:: Problem to solve ::
Without pictures, return the lines from the one containing "View the About tab" through the last line of the data below, exactly.

───── Input data

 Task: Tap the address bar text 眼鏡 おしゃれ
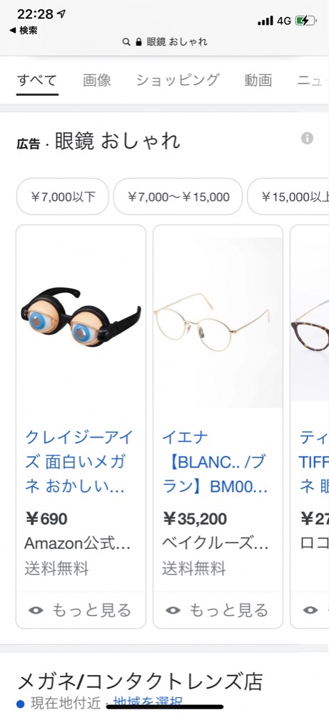tap(177, 42)
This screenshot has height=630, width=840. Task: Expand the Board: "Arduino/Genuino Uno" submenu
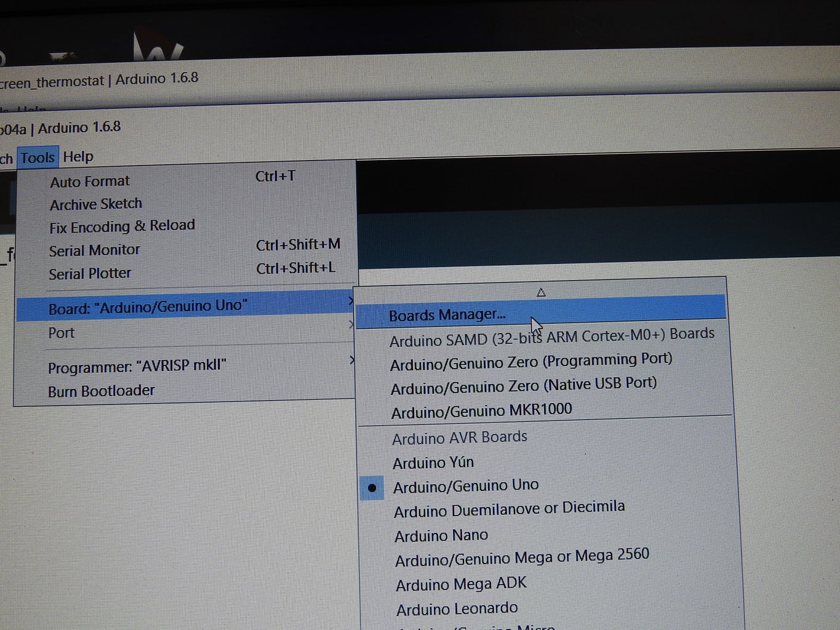coord(185,306)
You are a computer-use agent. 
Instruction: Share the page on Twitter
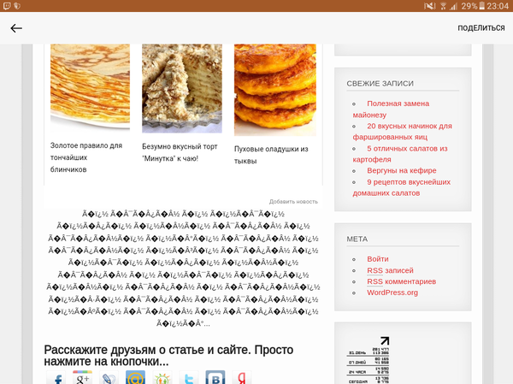188,378
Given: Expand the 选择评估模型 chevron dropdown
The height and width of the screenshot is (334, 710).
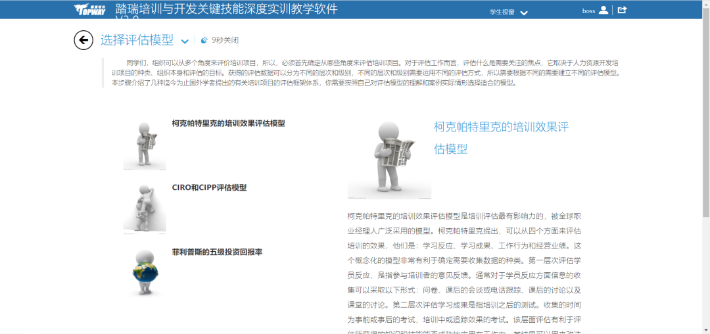Looking at the screenshot, I should pos(185,41).

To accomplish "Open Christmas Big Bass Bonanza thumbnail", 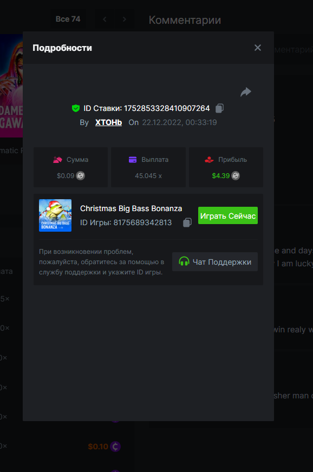I will pos(55,215).
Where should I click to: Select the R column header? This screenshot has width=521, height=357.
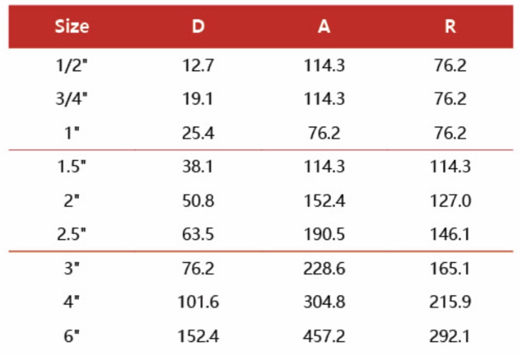pyautogui.click(x=450, y=27)
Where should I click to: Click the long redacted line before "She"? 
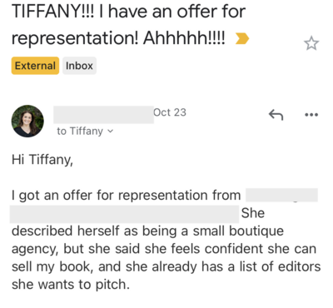point(124,214)
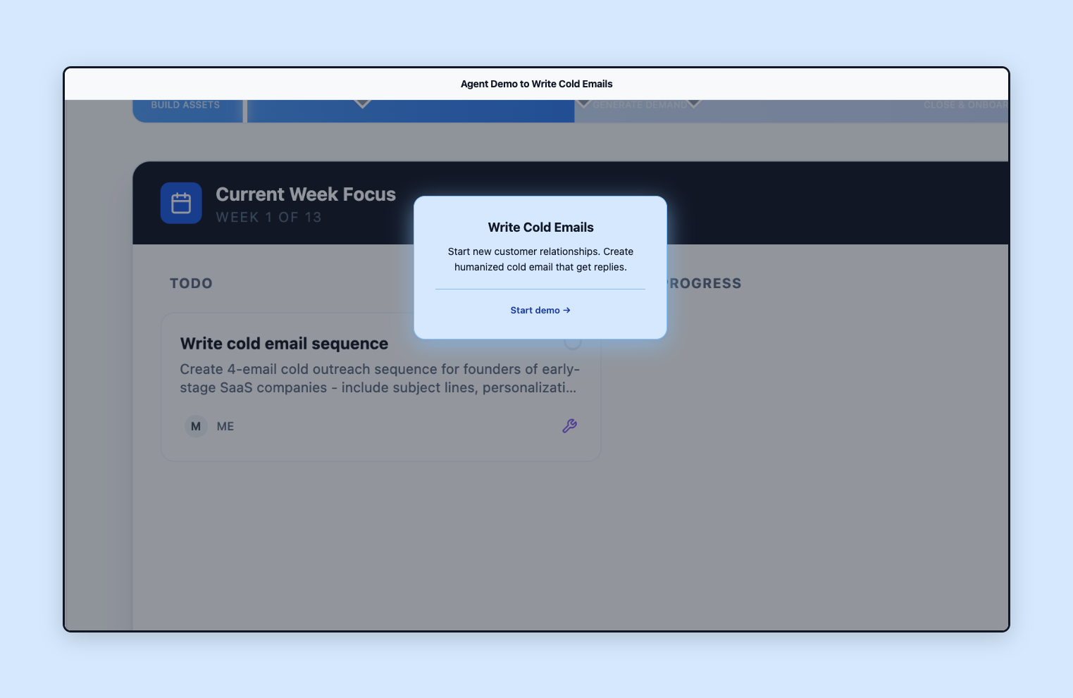Click the divider line inside the Write Cold Emails popover
The height and width of the screenshot is (698, 1073).
click(540, 289)
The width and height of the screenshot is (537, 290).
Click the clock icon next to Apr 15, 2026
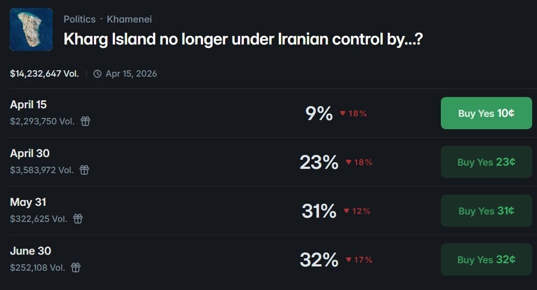[x=97, y=74]

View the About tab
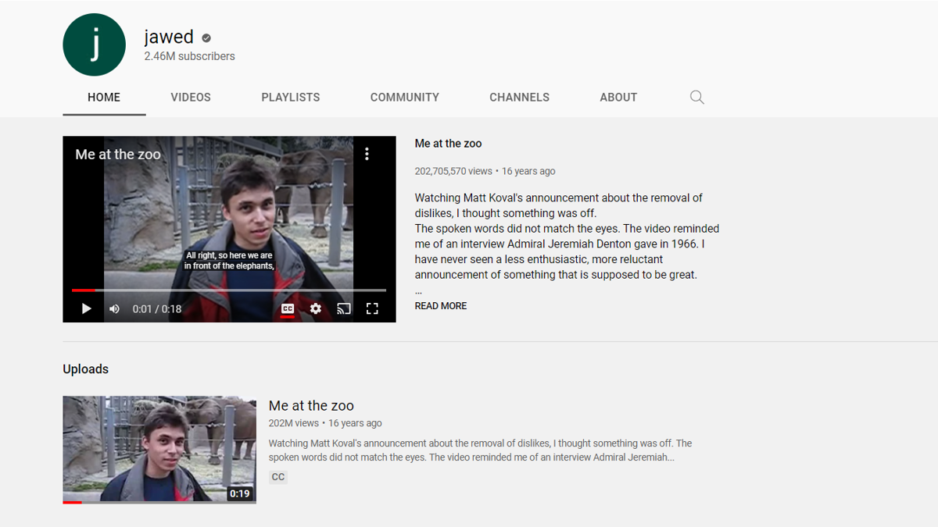tap(618, 98)
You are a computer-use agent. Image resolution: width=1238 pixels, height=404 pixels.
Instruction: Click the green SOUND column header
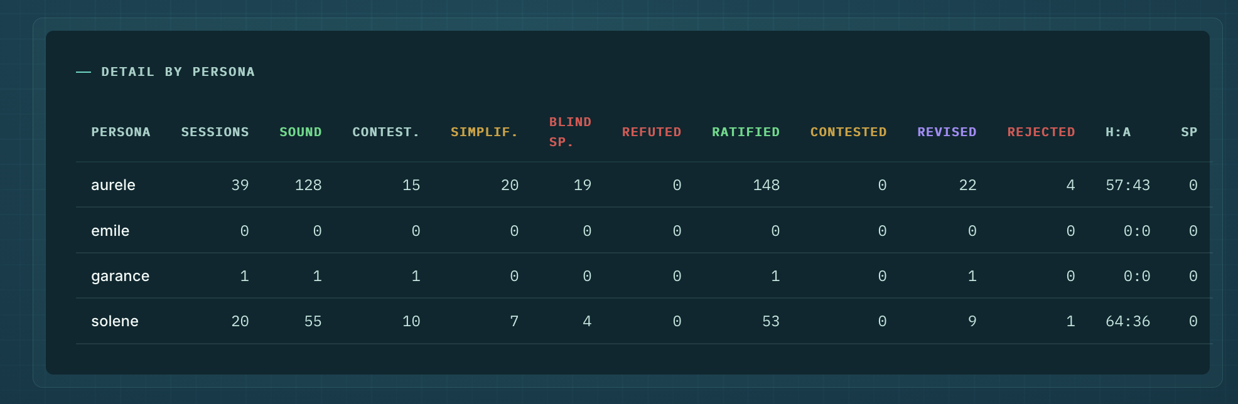coord(300,132)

──────────

:: Exercise solution ::
View the About tab
tap(618, 98)
You are a computer-use agent. Image resolution: width=1238 pixels, height=404 pixels.
Instruction: Click the green SOUND column header
coord(300,132)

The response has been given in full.